June 2, 2014

SABS Update – Defining an “Accident”: Use or Operation of an Automobile

For The Week Of June 2 to June 8, 2014

Gill v. Northbridge Commercial Insurance Corporation, FSCO A12-004565, Arbitrator Pepper, Released May 12, 2014

MVC May 13, 2010. At a preliminary hearing, FSCO was asked to determine whether Mr. Gill (“Gill”) was injured in an accident, as defined in section 2(1) of the Schedule.

Gill, a long haul truck driver, suffered a psychotic/manic-depressive incident on May 13, 2010. After a lengthy chase by police, he was shot with rubber bullets and taken into custody. Gill claimed the incident was caused by the operation of his truck, in particular fatigue, extreme tiredness and stress brought on by long shifts. Gill claimed various injuries flowing from the incident including Bipolar Illness Type 1, neck pain/right wrist pain/right hand pain/left arm pain from being shot by rubber bullets, low back pain, headaches and depression.

“Accident” is defined in section 2(1) of the Schedule as:
“accident” means an incident in which the use or operation of an automobile directly causes an impairment…

The Arbitrator found, in order to conclude Gill was injured in an “accident”, the use or operation of his automobile must have directly caused the impairment.

The position of the insurer was that the rubber bullets were the direct cause of Gill’s injuries, not the use or operation of his automobile.

The insurer relied on the Ontario Court of Appeal decision in Chisholm v. Liberty Mutual Group (2002) (“Chisholm”). In Chisholm, the Court used the two-part test set out by the Supreme Court of Canada in Amos v. Insurance Corp. of British Columbia (1995) (“Amos”):

(1)The purpose test: did the accident result from the ordinary and well-known activities to which automobiles are put? and;

(2)The causation test: was there some nexus or causal relationship between the plaintiff’s injuries and the ownership, use or operation of his car, or was the connection merely incidental or fortuitous

Citing Amos, the Court held:

In Amos, the appellant was entitled to no-fault benefits because his ‘vehicle was not merely the situs of the shooting’…the shooting appears to have been the direct result of the assailants’ failed attempt to gain entry to the appellant’s van.

_What to work on_
**A)** Transcribe part of the case summary word for word, starting at "(1)The purpose test: did" and stopping after "the appellant’s van.".
**B)** According to the case summary, what did the insurer say directly caused Gill's injuries?

[Records from a collection]
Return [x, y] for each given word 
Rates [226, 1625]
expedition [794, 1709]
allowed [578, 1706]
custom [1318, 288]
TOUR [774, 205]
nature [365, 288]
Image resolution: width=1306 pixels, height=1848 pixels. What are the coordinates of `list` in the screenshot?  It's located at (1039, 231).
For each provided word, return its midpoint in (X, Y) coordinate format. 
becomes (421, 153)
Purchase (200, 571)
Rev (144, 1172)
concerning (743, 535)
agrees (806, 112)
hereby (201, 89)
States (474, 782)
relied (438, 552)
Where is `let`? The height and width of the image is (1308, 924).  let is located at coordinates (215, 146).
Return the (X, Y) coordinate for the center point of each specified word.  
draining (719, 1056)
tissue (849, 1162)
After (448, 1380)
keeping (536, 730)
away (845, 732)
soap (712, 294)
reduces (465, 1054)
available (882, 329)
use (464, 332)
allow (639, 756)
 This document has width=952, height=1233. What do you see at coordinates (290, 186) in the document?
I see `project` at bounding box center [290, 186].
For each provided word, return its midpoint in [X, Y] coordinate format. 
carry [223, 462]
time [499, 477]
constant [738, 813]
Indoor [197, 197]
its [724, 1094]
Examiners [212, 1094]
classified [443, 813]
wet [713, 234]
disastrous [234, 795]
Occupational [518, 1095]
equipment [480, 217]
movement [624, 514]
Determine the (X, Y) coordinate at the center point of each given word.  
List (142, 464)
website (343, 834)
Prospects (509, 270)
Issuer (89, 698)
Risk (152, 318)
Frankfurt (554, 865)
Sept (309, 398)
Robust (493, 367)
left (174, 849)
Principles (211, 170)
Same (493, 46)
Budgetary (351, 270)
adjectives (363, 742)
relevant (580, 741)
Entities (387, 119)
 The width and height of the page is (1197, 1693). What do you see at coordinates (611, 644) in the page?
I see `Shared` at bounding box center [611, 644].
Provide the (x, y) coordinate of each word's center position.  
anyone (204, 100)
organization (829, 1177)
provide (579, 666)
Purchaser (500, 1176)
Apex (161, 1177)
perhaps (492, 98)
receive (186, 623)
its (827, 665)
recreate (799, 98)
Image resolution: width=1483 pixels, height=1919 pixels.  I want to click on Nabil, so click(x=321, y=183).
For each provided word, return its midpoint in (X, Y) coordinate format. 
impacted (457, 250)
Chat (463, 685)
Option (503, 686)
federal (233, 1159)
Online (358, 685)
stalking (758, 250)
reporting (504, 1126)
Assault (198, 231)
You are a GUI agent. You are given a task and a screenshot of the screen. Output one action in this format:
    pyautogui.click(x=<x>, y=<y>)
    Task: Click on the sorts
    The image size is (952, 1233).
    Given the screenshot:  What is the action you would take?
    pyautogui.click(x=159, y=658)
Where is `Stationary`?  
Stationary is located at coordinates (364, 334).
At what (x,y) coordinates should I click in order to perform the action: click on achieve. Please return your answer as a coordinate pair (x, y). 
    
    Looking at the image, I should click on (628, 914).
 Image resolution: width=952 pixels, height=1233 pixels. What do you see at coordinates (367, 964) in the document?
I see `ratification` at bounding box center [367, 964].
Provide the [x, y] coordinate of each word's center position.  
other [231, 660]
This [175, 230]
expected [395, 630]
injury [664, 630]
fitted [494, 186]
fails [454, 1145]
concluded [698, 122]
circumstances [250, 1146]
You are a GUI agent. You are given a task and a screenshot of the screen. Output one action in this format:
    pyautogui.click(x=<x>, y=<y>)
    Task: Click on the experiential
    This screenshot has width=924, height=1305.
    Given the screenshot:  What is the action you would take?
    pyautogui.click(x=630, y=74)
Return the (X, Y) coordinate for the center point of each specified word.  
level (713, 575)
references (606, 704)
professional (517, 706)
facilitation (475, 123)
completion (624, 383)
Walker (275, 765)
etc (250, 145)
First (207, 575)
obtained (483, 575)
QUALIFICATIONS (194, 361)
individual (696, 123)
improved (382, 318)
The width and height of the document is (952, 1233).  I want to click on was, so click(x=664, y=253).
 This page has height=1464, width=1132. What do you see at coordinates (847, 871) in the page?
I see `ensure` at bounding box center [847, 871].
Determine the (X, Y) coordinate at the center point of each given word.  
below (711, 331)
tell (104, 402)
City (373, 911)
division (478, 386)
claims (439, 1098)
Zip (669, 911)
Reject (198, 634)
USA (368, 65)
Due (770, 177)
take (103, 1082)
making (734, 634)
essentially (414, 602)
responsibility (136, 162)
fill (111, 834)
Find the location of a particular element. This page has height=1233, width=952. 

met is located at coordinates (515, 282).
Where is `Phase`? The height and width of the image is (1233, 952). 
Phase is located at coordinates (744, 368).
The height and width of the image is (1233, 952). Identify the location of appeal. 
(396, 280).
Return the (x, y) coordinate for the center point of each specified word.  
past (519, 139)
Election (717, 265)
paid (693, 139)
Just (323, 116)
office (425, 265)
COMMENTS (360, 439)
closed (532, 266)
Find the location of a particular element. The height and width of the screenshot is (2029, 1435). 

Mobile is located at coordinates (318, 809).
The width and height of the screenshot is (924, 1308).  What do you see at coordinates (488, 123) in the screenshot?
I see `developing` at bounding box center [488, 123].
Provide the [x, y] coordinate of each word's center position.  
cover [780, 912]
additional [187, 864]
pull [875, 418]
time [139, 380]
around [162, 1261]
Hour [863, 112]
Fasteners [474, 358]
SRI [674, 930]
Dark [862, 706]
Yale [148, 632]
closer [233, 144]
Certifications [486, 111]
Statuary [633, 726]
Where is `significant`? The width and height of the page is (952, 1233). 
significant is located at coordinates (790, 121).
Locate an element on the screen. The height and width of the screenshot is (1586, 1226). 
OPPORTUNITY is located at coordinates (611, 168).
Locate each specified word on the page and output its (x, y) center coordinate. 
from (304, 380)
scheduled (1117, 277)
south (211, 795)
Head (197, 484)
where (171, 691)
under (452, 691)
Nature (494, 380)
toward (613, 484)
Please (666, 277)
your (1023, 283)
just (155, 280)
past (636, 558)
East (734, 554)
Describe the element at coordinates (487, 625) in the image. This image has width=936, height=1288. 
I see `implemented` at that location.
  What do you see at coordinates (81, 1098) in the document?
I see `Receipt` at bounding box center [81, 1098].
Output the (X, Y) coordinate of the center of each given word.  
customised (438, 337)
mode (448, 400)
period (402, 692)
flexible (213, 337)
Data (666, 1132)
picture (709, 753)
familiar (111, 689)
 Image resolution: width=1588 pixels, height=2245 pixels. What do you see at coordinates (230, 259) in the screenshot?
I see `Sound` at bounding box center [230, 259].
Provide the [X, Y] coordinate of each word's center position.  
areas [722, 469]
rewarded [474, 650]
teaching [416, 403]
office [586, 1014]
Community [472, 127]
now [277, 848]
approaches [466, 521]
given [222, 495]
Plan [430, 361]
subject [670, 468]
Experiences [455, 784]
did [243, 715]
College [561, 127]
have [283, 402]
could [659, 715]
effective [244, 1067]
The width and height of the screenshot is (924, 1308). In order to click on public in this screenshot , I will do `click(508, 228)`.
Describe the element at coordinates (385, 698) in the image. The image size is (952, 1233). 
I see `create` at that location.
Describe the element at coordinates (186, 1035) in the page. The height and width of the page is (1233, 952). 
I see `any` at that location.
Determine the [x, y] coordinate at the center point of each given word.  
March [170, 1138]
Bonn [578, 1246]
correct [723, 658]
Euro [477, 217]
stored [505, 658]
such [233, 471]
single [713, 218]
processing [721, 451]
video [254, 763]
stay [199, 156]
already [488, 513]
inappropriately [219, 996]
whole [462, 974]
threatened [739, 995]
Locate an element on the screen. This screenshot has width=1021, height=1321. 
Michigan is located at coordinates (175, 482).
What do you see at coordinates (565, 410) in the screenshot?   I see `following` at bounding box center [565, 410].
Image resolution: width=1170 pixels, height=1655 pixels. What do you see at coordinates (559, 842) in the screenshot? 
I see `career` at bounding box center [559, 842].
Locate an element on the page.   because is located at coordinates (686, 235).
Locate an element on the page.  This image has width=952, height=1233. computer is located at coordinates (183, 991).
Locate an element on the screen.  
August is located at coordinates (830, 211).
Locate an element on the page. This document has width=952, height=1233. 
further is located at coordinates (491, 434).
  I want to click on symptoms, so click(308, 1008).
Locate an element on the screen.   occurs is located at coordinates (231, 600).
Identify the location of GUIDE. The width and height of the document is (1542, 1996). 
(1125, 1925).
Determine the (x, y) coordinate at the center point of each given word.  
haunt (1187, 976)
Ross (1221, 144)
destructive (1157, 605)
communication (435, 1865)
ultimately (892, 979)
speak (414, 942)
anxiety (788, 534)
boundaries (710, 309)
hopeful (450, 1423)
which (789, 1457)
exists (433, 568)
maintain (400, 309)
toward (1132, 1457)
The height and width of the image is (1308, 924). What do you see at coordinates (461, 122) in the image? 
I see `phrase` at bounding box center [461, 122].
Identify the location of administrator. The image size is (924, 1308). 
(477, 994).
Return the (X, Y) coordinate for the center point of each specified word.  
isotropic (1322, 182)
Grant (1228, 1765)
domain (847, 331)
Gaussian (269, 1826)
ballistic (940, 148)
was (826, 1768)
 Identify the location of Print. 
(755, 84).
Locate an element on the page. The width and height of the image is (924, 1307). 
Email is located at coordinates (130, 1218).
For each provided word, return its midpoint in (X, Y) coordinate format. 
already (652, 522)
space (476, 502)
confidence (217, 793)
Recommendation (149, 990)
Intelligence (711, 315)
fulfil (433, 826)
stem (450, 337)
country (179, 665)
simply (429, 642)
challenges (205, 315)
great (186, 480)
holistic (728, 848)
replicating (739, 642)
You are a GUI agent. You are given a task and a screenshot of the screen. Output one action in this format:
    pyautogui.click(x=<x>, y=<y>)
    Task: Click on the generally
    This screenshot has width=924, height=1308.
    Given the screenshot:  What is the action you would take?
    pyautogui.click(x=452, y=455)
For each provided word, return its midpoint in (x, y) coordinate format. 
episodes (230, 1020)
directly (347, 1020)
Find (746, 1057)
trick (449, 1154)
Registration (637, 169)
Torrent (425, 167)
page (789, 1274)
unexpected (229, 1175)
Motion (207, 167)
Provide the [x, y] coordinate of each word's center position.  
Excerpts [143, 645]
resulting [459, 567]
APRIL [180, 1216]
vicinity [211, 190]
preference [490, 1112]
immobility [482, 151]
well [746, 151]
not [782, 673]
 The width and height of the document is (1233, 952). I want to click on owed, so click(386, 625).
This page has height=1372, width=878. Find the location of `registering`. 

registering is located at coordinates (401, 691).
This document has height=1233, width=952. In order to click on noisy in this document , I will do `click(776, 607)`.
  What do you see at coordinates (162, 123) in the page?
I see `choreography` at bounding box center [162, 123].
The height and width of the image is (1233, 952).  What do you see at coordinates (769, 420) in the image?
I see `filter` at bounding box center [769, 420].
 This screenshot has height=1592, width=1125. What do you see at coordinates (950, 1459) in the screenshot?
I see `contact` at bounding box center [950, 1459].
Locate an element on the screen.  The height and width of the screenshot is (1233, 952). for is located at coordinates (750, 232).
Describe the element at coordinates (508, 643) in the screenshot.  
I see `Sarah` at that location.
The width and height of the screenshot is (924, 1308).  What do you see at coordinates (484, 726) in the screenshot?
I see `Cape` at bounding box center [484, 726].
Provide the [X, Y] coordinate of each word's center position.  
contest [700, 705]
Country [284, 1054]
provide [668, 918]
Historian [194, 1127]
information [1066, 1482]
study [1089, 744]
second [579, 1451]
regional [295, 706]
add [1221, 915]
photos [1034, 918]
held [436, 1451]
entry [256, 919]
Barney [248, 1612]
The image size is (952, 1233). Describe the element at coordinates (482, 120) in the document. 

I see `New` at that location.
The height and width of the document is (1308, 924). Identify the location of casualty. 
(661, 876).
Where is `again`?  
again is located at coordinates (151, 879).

_The results_
**A)**
(1)The purpose test: did the accident result from the ordinary and well-known activities to which automobiles are put? and;

(2)The causation test: was there some nexus or causal relationship between the plaintiff’s injuries and the ownership, use or operation of his car, or was the connection merely incidental or fortuitous

Citing Amos, the Court held:

In Amos, the appellant was entitled to no-fault benefits because his ‘vehicle was not merely the situs of the shooting’…the shooting appears to have been the direct result of the assailants’ failed attempt to gain entry to the appellant’s van.

**B)** The rubber bullets.